THEY’VE grown 14lbs of potatoes, bucketfuls of courgettes and several handfuls of peas in two short months.

Now pupils from three local schools are looking forward to harvesting even more healthy produce when they return to class again later this year.

The students from Moor End Technology College, Crosland Moor Junior School and Dryclough Infants have rolled up their sleeves to help create a vegetable garden in Beaumont Park.

The 12-metre patch is the first to be developed in a Kirklees park.

Warden Diane Clifford came up with the idea as a way of engaging with the local community. In February this year she worked with young offenders to dig out a former flower bed in the Victorian park.

Then local school children arrived in small groups in May to help replant the flowers around the park and sow their vegetable patch.

Potatoes, courgettes, marrows, broccoli, runner beans, onions and tomatoes were among the healthy foods they planted.

Four pupils from each school have since visited the park every week to help tend to their vegetables and carry out other work around the park.

Diane said: “It was quite new for me and for the kids. It was all an experiment really. We thought we would try it and see how it goes.

“We’re really pleased. It’s gone well and the kids have enjoyed it too.”

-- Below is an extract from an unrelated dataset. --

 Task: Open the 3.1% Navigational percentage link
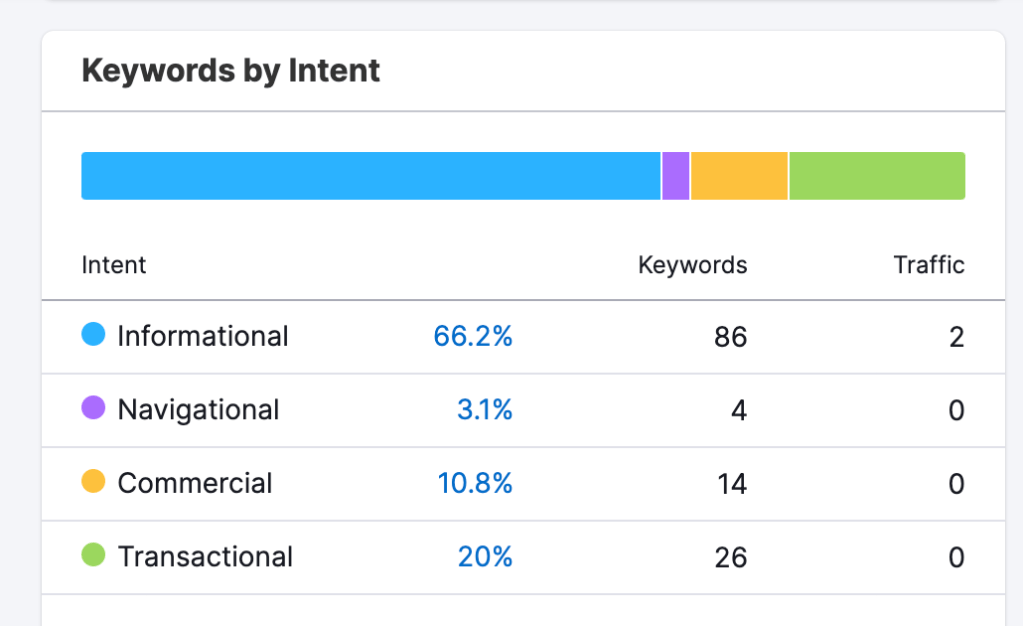coord(485,410)
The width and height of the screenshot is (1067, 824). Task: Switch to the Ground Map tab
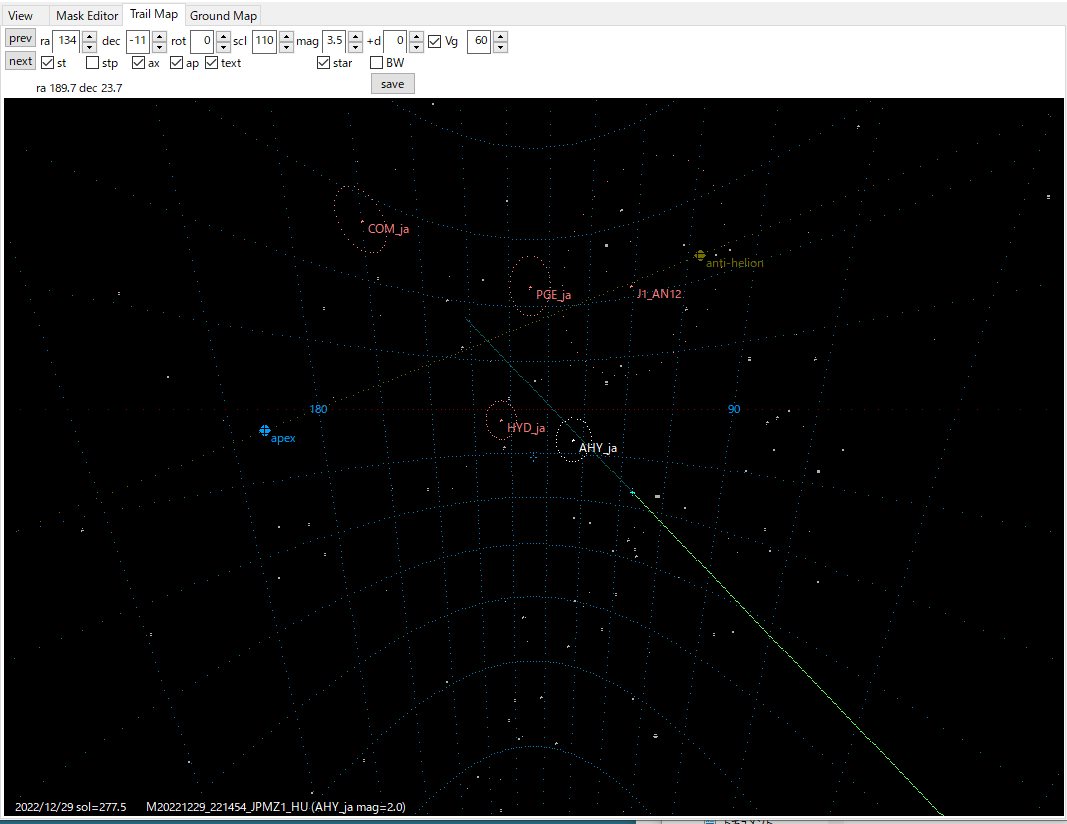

The produce is being sold at the visitor centre run by the Friends of Beaumont Park who have also been working alongside the children doing various gardening jobs around the site.

The proceeds will be used to keep the project going and support the schools in other environmental projects in the park.

Diane added: “They have been very enthusiastic, which was good to see, and have had to work in all weathers without too much complaining.

“It was all about doing something different and letting the children learn about growing things.

“I’m looking forward to welcoming them back in September.”

The project has encouraged some of the children to take up gardening out of school too.

Mohammed Tayyab, 14, from Moor End Technical College, enjoyed helping the environment so much that he also started growing his own potatoes, strawberries and coriander at home.

Nine-year-old Jordan Barratt from Crosland Moor Junior School has become a keen member of his school’s garden club and is also growing flowers at home.

He said he enjoyed being able to pick, wash and eat vegetables he had helped to grow.